Copy the data below verbatim, from the line with "This screenshot has height=403, width=716." to the line with "Looking at the screenshot, I should coord(111,110).", including both of those lines and nothing else.
+++
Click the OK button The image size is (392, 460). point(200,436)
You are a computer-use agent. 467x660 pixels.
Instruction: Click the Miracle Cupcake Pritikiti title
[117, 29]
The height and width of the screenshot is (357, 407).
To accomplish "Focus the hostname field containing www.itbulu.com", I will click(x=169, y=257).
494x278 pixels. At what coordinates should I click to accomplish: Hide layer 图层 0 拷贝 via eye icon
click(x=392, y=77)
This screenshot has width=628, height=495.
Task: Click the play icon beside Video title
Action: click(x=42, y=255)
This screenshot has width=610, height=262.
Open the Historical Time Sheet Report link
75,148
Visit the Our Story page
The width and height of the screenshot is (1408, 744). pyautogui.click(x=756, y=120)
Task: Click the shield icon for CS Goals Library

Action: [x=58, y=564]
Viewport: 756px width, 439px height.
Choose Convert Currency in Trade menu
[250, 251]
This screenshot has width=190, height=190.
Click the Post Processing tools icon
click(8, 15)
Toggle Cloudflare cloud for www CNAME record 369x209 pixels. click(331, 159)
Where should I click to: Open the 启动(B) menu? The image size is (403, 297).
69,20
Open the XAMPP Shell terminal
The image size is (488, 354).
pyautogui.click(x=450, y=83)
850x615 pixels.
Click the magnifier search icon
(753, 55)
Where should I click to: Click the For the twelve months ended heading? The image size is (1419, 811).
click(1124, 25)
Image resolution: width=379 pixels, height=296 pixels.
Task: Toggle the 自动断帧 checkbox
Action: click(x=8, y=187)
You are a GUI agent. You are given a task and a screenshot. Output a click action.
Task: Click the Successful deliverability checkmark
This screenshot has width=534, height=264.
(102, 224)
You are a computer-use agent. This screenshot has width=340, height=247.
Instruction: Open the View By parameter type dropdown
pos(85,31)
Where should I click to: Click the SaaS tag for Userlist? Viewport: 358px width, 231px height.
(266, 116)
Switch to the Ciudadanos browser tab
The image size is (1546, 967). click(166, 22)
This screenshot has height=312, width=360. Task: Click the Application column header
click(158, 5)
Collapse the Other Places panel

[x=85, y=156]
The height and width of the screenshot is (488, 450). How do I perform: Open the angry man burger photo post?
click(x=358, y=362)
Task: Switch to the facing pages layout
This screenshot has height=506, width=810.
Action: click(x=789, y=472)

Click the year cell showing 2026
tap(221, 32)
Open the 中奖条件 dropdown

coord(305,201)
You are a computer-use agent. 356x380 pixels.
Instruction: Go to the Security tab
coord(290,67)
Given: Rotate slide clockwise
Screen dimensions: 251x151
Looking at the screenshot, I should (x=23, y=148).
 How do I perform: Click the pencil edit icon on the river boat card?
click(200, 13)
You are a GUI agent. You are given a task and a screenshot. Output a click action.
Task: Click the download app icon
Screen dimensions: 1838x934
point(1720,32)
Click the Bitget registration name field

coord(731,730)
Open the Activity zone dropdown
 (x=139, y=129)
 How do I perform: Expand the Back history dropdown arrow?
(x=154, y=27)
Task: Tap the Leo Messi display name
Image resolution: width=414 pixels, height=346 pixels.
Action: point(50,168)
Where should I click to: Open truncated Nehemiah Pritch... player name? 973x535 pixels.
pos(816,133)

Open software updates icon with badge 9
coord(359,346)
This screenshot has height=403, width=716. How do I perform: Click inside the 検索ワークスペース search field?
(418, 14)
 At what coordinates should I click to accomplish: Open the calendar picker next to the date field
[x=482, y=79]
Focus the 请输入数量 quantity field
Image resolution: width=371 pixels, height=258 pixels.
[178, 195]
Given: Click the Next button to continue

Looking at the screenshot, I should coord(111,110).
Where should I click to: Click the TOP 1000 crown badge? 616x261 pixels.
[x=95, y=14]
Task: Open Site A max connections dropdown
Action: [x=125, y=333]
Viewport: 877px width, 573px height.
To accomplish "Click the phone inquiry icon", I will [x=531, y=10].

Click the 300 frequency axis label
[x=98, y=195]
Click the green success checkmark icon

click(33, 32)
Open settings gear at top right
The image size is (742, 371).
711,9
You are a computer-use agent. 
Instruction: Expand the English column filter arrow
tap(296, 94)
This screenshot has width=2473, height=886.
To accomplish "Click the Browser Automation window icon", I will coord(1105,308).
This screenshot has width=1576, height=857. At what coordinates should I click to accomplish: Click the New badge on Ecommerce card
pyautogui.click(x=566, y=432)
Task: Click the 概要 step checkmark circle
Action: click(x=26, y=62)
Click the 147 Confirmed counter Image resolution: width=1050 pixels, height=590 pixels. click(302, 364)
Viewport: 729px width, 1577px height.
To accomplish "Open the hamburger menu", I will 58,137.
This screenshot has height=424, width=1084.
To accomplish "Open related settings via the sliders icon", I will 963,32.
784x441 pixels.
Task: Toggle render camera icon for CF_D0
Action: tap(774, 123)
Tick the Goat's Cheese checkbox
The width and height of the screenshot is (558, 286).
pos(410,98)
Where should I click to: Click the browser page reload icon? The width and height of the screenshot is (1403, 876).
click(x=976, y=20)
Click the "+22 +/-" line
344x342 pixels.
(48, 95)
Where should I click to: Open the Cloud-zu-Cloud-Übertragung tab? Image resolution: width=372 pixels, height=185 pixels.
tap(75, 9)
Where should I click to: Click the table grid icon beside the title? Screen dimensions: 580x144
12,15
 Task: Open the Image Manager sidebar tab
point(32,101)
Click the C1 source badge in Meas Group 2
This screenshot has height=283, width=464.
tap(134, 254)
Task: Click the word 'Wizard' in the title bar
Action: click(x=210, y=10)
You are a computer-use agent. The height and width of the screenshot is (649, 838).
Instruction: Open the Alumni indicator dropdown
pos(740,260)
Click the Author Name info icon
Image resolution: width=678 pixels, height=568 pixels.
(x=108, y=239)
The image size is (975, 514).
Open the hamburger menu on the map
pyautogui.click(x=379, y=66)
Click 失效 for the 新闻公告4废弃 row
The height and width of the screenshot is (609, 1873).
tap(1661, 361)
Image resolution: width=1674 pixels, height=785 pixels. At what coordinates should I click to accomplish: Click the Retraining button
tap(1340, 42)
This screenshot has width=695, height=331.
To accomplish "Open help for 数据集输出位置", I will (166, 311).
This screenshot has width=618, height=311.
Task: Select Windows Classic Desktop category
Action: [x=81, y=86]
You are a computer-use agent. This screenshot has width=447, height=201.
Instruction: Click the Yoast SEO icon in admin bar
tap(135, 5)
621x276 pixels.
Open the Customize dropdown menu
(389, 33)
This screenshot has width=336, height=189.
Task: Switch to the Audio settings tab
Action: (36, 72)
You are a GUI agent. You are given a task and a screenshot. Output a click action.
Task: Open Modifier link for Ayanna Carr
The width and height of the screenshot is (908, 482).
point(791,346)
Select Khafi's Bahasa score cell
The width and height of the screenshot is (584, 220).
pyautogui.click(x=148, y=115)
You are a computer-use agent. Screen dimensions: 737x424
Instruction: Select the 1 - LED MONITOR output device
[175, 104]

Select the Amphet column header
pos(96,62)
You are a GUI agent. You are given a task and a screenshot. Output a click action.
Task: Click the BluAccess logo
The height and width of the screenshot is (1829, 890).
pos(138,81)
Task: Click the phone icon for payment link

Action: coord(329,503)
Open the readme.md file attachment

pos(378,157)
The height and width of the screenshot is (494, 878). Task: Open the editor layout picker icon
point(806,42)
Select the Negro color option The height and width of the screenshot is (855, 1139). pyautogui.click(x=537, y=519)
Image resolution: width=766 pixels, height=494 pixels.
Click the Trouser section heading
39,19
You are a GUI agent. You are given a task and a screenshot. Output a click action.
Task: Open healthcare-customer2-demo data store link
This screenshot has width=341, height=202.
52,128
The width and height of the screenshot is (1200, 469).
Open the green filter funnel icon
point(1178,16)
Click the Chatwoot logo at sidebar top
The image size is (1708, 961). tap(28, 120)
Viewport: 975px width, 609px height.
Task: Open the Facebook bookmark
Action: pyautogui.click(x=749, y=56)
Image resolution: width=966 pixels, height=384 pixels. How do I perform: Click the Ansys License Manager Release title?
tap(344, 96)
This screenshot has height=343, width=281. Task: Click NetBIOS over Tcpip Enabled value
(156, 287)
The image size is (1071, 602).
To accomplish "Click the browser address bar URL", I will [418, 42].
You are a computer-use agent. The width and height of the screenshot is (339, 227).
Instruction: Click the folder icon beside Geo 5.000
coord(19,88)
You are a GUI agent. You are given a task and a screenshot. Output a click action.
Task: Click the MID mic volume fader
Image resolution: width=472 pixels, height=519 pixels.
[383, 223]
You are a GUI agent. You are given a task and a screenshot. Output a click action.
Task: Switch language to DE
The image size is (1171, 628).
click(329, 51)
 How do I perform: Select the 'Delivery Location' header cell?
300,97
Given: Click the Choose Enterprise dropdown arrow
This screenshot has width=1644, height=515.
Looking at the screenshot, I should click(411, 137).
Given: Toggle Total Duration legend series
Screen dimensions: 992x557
+++
* THE SOLUTION *
This screenshot has height=403, width=716. How do I perform: Click inside the 検索ワークスペース search field?
(418, 14)
 At what coordinates should I click to accomplish: Open the calendar picker next to the date field
[x=482, y=79]
Focus the 请输入数量 quantity field
Image resolution: width=371 pixels, height=258 pixels.
[178, 195]
Given: Click the Next button to continue

Looking at the screenshot, I should coord(111,110).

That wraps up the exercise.